→ **SELECTED EXTRACT**:
# Giant Toughroad SLR



## paulmich (Jul 6, 2015)

Does anyone have any experience with the Giant Toughroad SLR1 for bikepacking? https://www.giant-bicycles.com/us/toughroad-slr-1-2018

Looks like a bike I would be interested in as this is the bike I have been looking for but didn't know it existed until a month ago. I like the flat bars and comes rack equipped. I am very tempted by this bike.


----------



## NYrr496 (Sep 10, 2008)

I don't have any long term experience with it but I did ride one last year at the bike shop. I like it a lot. 
I was about to buy it and then some other stuff came up and I bought a Surly Krampus. I still need a pavement bike and this will be it.


----------



## fotooutdoors (Jul 8, 2010)

I have no experience with it*, but it looks like good spec for the money. The question with any bike is if it fits you and if it fits your needs. Personally, I have killed a couple aluminum frames and multiple aluminum bike racks, so as either is retired or dies, I have migrated to steel for both. Plus I like how good steel frames ride, though I currently have a pretty good riding aluminum cross bike.

In short, I would not make racks a prerequisite of a bike (though the ability to take racks is a different story), bit if this bike ticks the right boxes for you, consider them a bonus.

*Begin armchair speculation


----------



## big_papa_nuts (Mar 29, 2010)

1 1/4" steerer, ugh.


----------



## NYrr496 (Sep 10, 2008)

big_papa_nuts said:


> 1 1/4" steerer, ugh.


I get it but how many times are you really going to mess with it?


----------



## big_papa_nuts (Mar 29, 2010)

NYrr496 said:


> I get it but how many times are you really going to mess with it?


Fair. Some people may never even realize it's different but I tend to find that I play with fit quite a bit and may change my stem/bars a couple times a year. I actually have most every length of stem for 31.8 and 25.4 bars. I also work in a shop and find non-standardization to be infuriating, especially when it's done for miniscule gains.

Awesome looking bike otherwise. I actually considered one recently.


----------



## Geralt (Jul 11, 2012)

big_papa_nuts said:


> 1 1/4" steerer, ugh.


Overdrive 2 is the 1 1/4" tapered steerer. Overdrive(not Overdrive 2) is just a regular 1 1/8" tapered steerer.


----------



## Cyclinglymie (Oct 3, 2013)

Geralt said:


> Overdrive 2 is the 1 1/4" tapered steerer. Overdrive(not Overdrive 2) is just a regular 1 1/8" tapered steerer.

→ **OBJECTIVES**:
(1) Translate this sentence from the Giant Toughroad SLR thread into Spanish: "Plus I like how good steel frames ride, though I currently have a pretty good riding aluminum cross bike."
(2) Please write the next part of the Giant Toughroad SLR thread, picking up after its final line.

→ **DATA EXTRACT**:
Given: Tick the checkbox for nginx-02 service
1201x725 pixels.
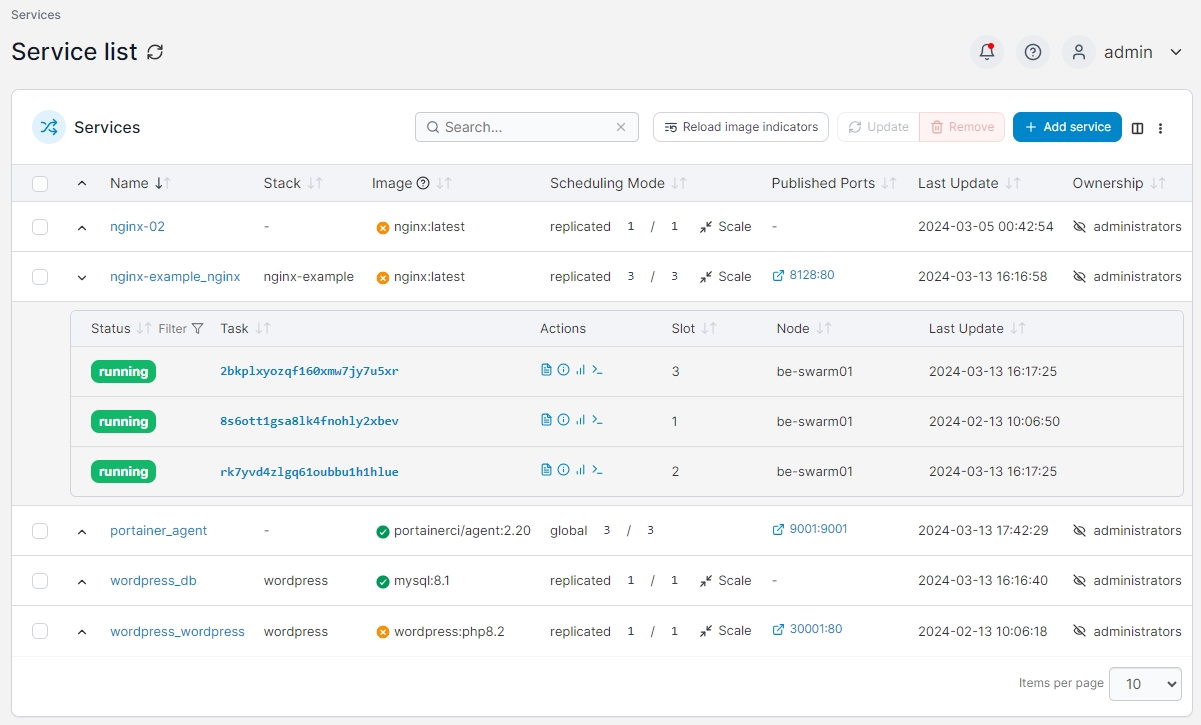Looking at the screenshot, I should 40,227.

→ **ANSWERS TO THE EXERCISE**:
(1) Además, me gusta cómo ruedan los buenos cuadros de acero, aunque actualmente tengo una bicicleta de ciclocross de aluminio que rueda bastante bien.

(2)
regardless, what is the point of any of it, if they spec a 9mm QR?


----------



## coastermtb (Feb 20, 2012)

Got one a couple of weeks ago. Great value for getting a taste of bikepacking. set of panniers on the way and have fitted Jones loop bars. There isn't much choice in the flat bar range. Should be fine for some short trips without spending a lot. QR back and front - simple to use, had plenty of trail bikes with QR before through axles became the go. Do the job no fuss.


----------



## jeffj (Jan 13, 2004)

A few things I have noticed. . . . .

1) It appears that, for better or worse (depending on what you want), the fork is non-suspension corrected? Some will appreciate that, others, maybe not.

2) Looks like a gimmicky seat post collar. Are they having issues with normal seat post collars? Is there a provision for a quick release option? I'd be interested to know why they did this (a functional improvement, or a solution begging for a problem?)

3) They don't mention any provisions included for running fenders/mudboards. It is quite possible that a significant percentage of potential customers for this bike may want to run fenders.

4) It's difficult to see what attachment points are on the fork. This is important to many bikepackers, just like fender clearance could be.

5) It would have been nice to see them take some sort of a swing at a handlebar that falls into the alt bar category.

With that said, it does appear to be a bike to consider if someone is looking to dabble in some off-road touring without dropping a lot of cash.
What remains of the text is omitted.